
  • Five Israeli hostages who were freed in November pleaded with prime minister Benjamin Netanyahu to push for a deal, after he publicly rejected the terms of a ceasefire in Gaza proposed by Hamas.

  • Israeli forces detained two American brothers and their Canadian father in an overnight raid on their home in Gaza, relatives of the men said. National security council spokesperson John Kirby said on Thursday the administration will be talking to Israeli authorities about the report, as well as the Israeli military’s arrest of a US woman in the occupied West Bank earlier in the week. “We want to know more about the reasons here,” Kirby told reporters at the White House.

  • The US senate on Thursday advanced a wartime aid package for Ukraine and Israel, reviving an effort that had stalled amid Republican opposition to a border security bill they demanded and later abandoned. Senators voted 67 to 32 to begin consideration of the $95bn emergency aid bill but numerous hurdles remain before it can pass.

  • A German navy frigate has departed for the Red Sea, where Berlin plans to have it take part in an EU mission to help defend cargo ships from attacks by Yemen’s Iranian-backed Houthi rebels. EU foreign ministers are expected to sign off on the Red Sea mission on 19 February. Officials have said that seven countries in the bloc are ready to provide ships or planes.

[Data supplied]
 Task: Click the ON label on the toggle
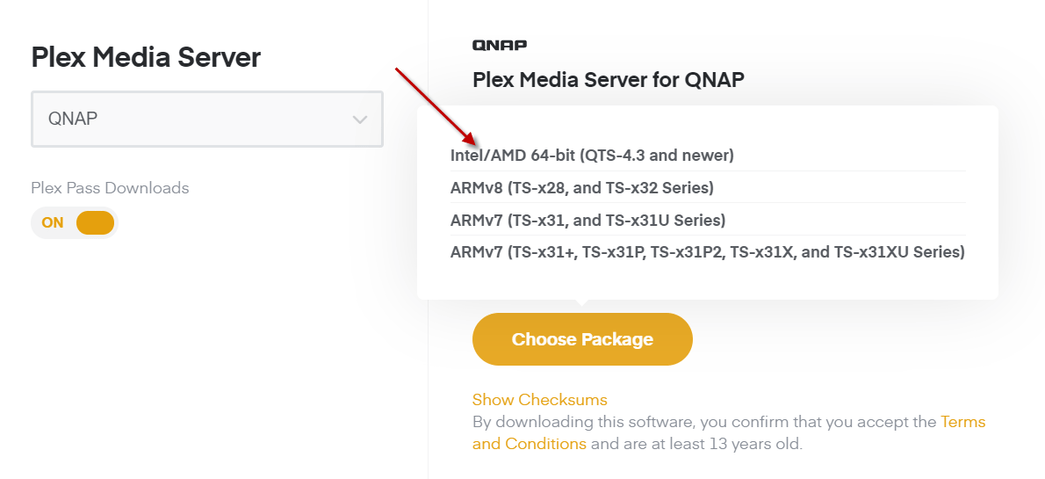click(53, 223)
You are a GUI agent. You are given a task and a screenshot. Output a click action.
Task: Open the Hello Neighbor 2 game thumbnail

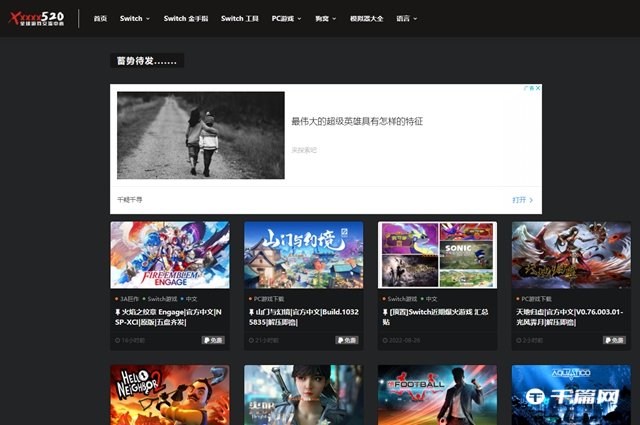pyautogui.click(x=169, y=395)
--
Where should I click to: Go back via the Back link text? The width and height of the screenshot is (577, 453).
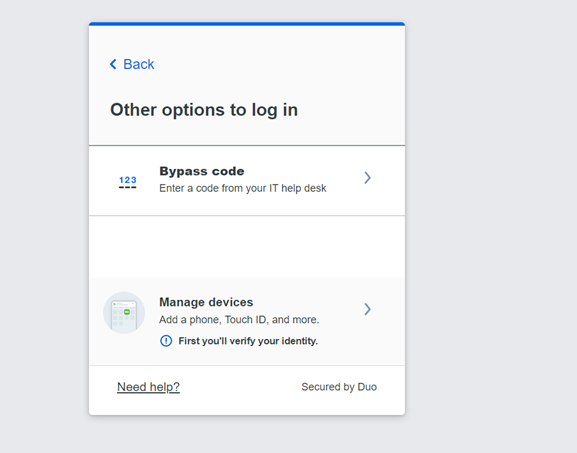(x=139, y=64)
--
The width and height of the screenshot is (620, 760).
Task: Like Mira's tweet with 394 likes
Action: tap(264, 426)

[What is being asked] List every number in the news summary that is written in digits rather than words.

[Solution] 67, 32, $95bn, 19 (in "19 February")